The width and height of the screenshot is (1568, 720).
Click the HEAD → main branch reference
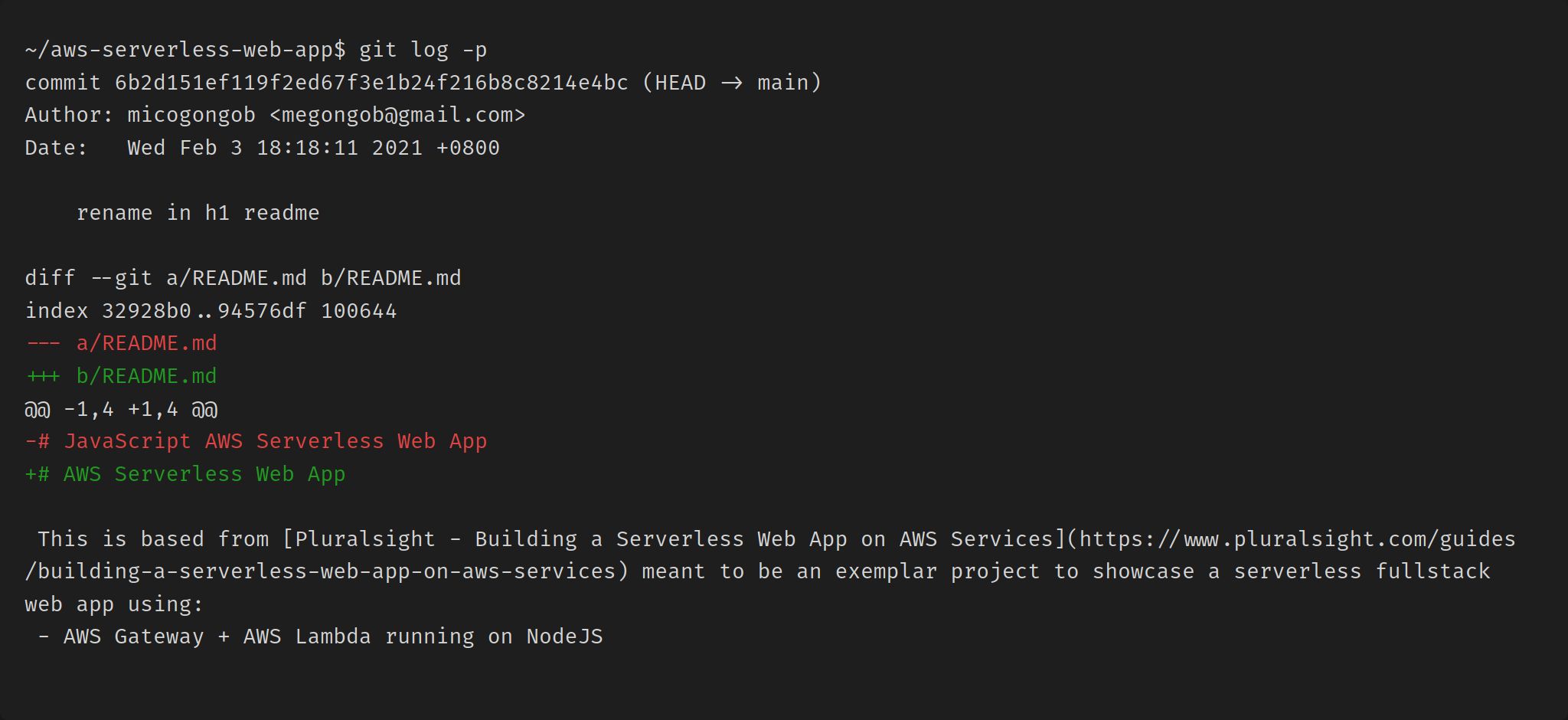[x=731, y=83]
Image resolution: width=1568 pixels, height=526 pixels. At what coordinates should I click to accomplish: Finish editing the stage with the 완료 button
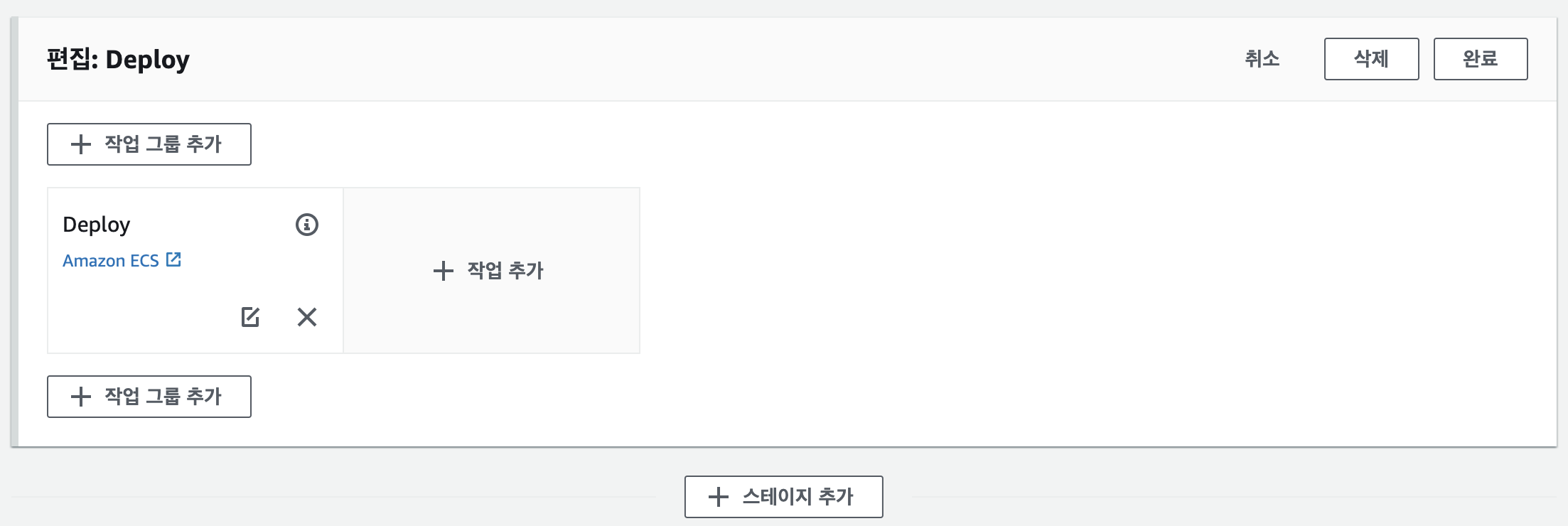1480,59
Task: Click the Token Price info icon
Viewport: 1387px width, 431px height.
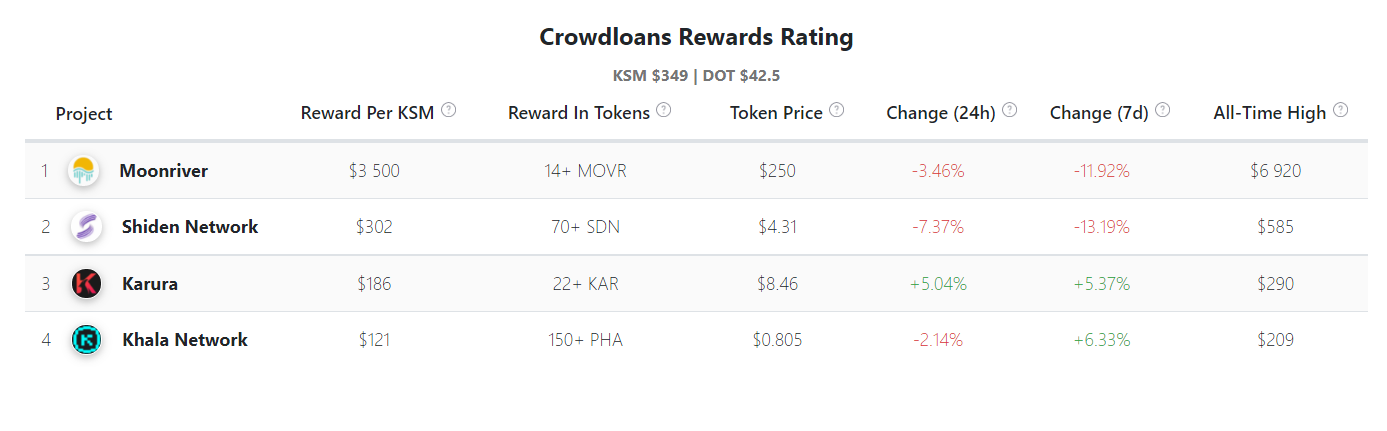Action: coord(837,110)
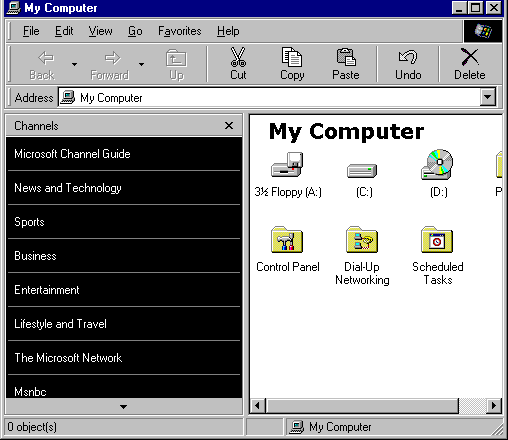508x440 pixels.
Task: Select the Control Panel folder icon
Action: [x=287, y=240]

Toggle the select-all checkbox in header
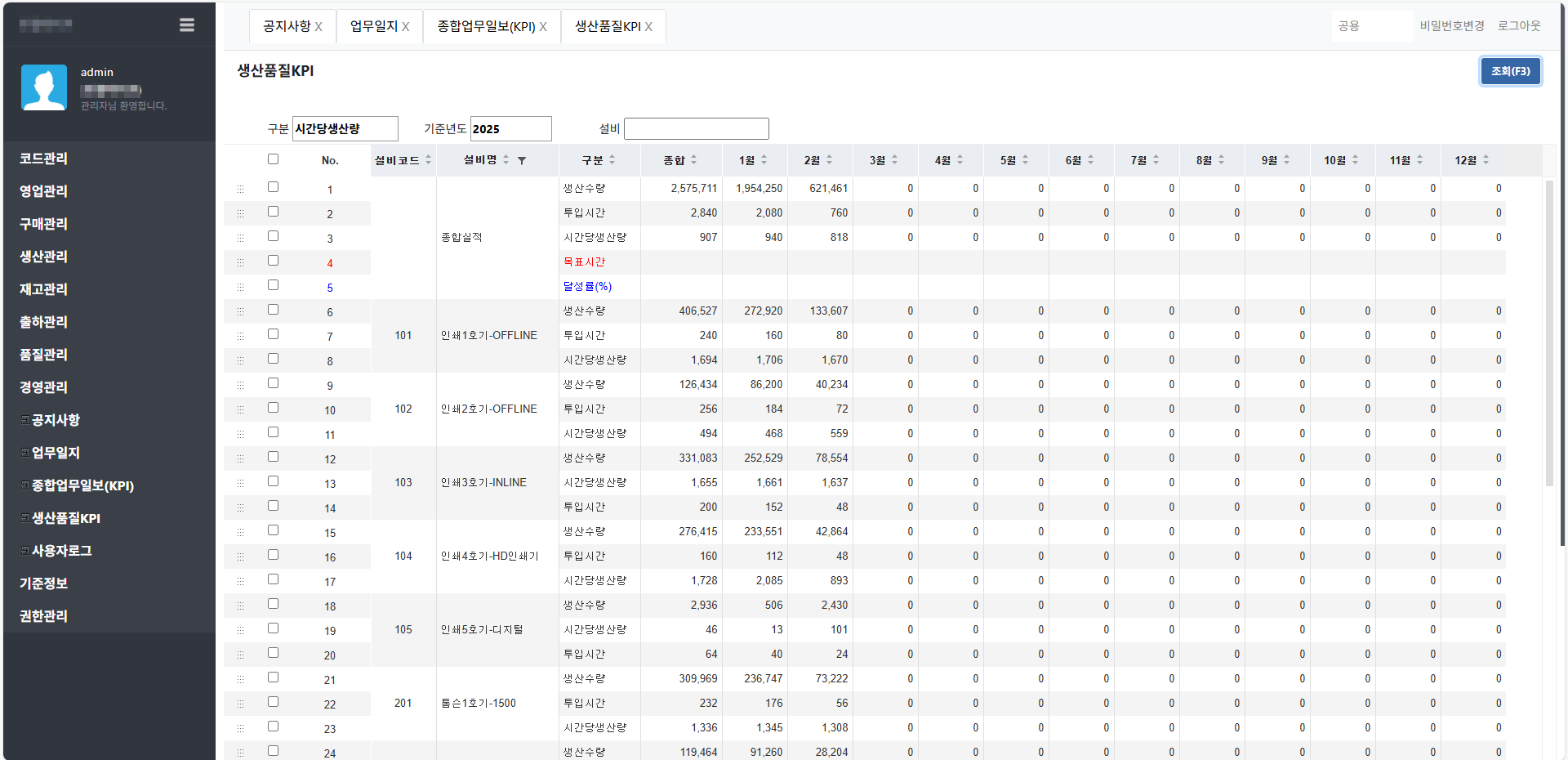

##########

Work required: Retype the lines above word for word, leaving out the pictures.

Written solution:
The width and height of the screenshot is (1568, 720).
Click the HEAD → main branch reference
[x=731, y=83]
Image resolution: width=1568 pixels, height=526 pixels. At what coordinates should I click to accomplish: Finish editing the stage with the 완료 button
1480,59
Task: Click the Token Price info icon
Viewport: 1387px width, 431px height.
Action: coord(837,110)
508x440 pixels.
Task: Select the Control Panel folder icon
Action: [x=287, y=240]

Toggle the select-all checkbox in header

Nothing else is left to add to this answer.